Martinez Restart Progress
Martinez refinery rebuild completed in February; cat feed hydrotreater and alkylation unit are up and running and the FCC expected to be producing finished products within days (management indicated 'this weekend'). The bulk of rebuild capital spending is behind the company.
Refining Business Improvement (RBI) Program Delivered
Achieved 2025 target of $230 million annualized run-rate savings (includes ~ $160 million of OpEx reductions vs. 2024). Management is on track toward the $350 million target by year-end 2026 and expects quarter-to-quarter increases in savings.
Insurance Recoveries and Claim Progress
Received a $106.5 million insurance payment in Q1 (fourth interim payment), bringing total insurance recoveries to approximately $1.0 billion net of deductibles (includes amounts received in 2025). Management expects additional interim payments as the claim progresses.

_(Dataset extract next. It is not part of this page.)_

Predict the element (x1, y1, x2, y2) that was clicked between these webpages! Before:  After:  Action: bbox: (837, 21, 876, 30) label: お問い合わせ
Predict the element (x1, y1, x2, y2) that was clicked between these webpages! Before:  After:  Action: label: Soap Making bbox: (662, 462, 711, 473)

Renewable Diesel Production and SBR Contribution
FCR (St. Bernard Renewables) produced an average of ~16,700 barrels per day of renewable diesel in Q1; reported a roughly $8 million EBITDA benefit (excluding LTM impacts) from PBF's equity investment, and management described SBR outlook as the strongest since operations began.

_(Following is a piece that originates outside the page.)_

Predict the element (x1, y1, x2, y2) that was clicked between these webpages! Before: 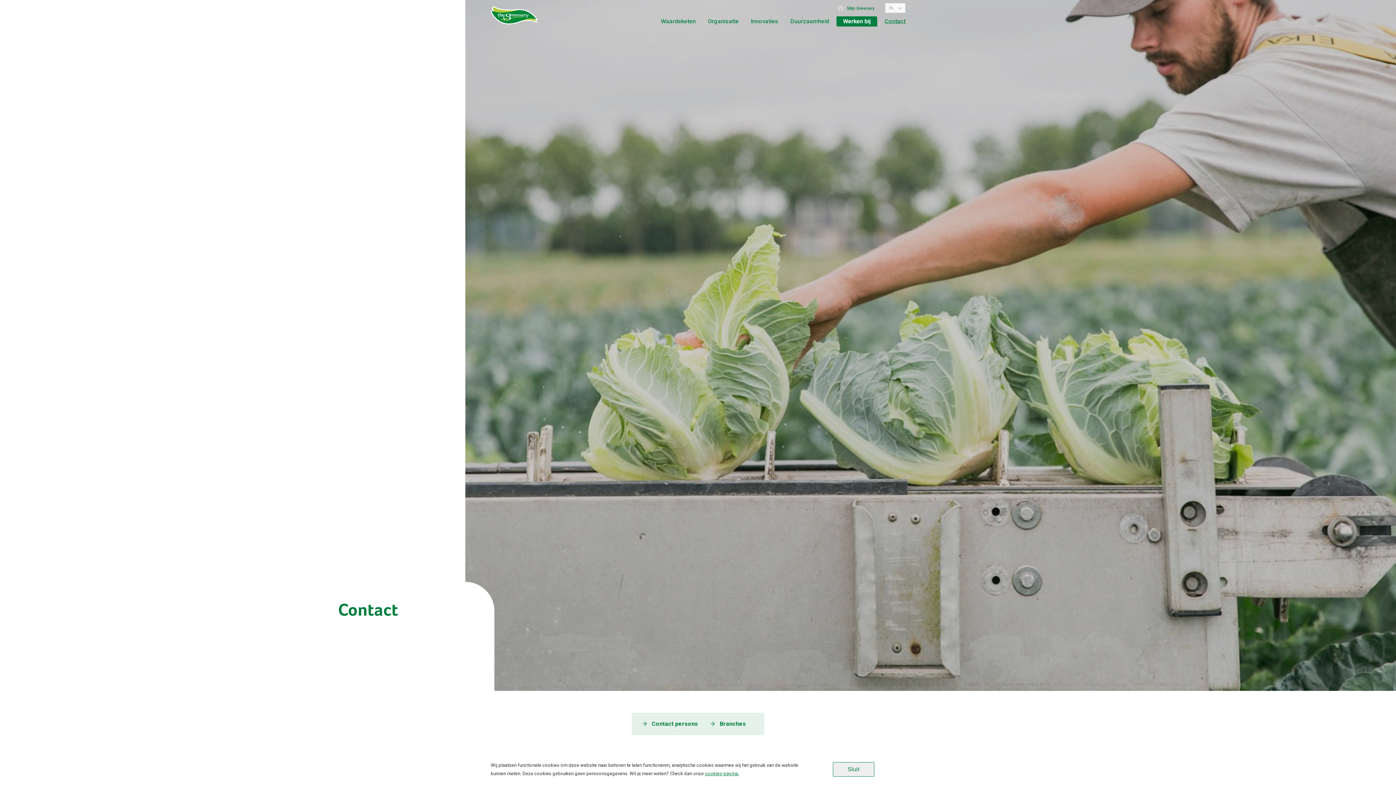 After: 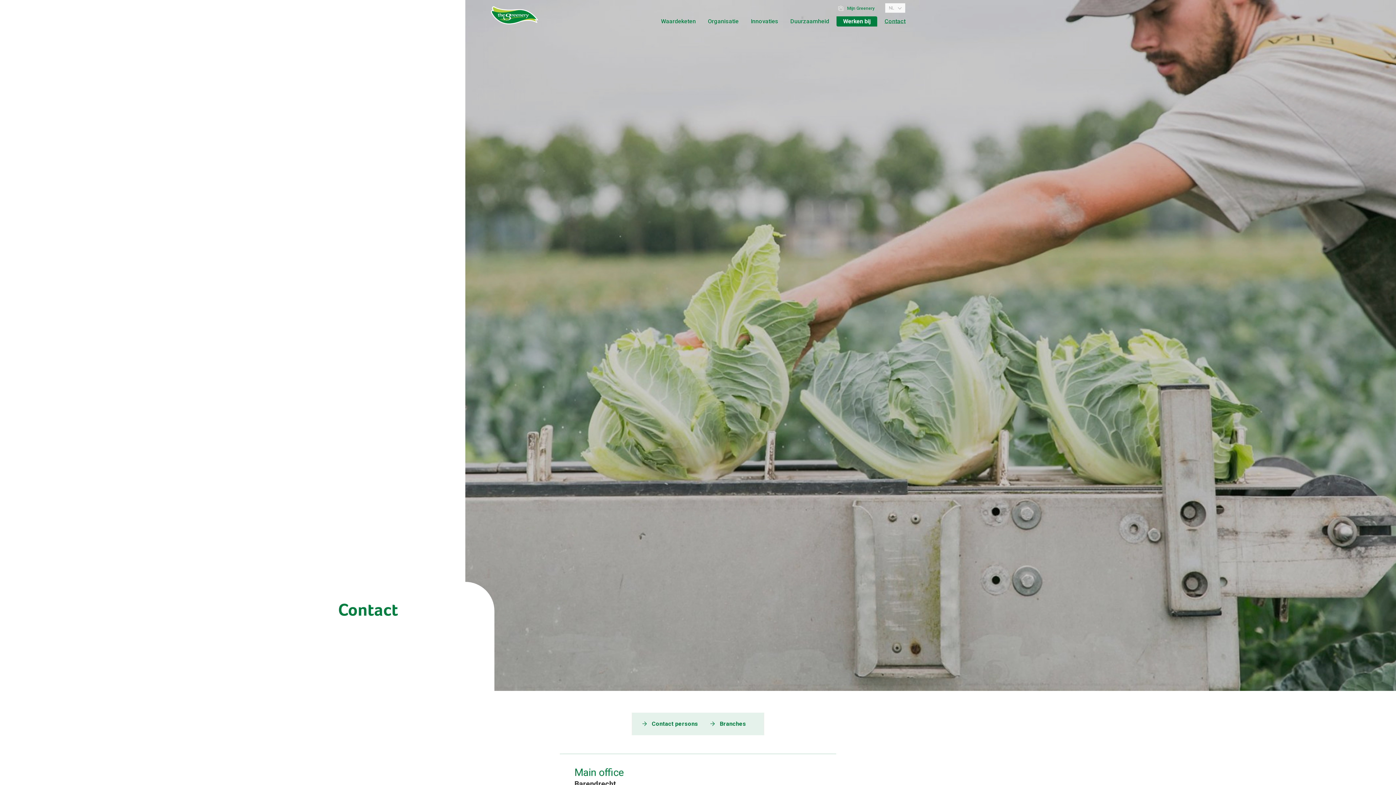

Liquidity and Balance Sheet Metrics
Ended Q1 with $542 million cash, ~ $2.3 billion net debt, net debt-to-capital of 36%, and total liquidity of ~ $2.4 billion (cash + borrowing capacity under ABL at current commodity prices). Management emphasized a near-term priority to accelerate deleveraging.

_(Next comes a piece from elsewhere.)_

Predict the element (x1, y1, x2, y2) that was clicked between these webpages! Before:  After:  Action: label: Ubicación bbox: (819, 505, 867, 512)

Torrance Turnaround Completed
Torrance completed its turnaround early in Q1 and now has a 'clean runway' for the remainder of 2026, supporting higher runs as markets remain tight.
Favorable Macro Backdrop for U.S. Coastal Complex
Management highlighted materially tighter global refining/product balances after the disruption in the Straits of Hormuz (approx. 15 million bpd crude and 5 million bpd products initially affected; ~80% of crude through the straits was destined for Asia), positioning PBF's coastal complexity to capture outsized margins as product markets restock.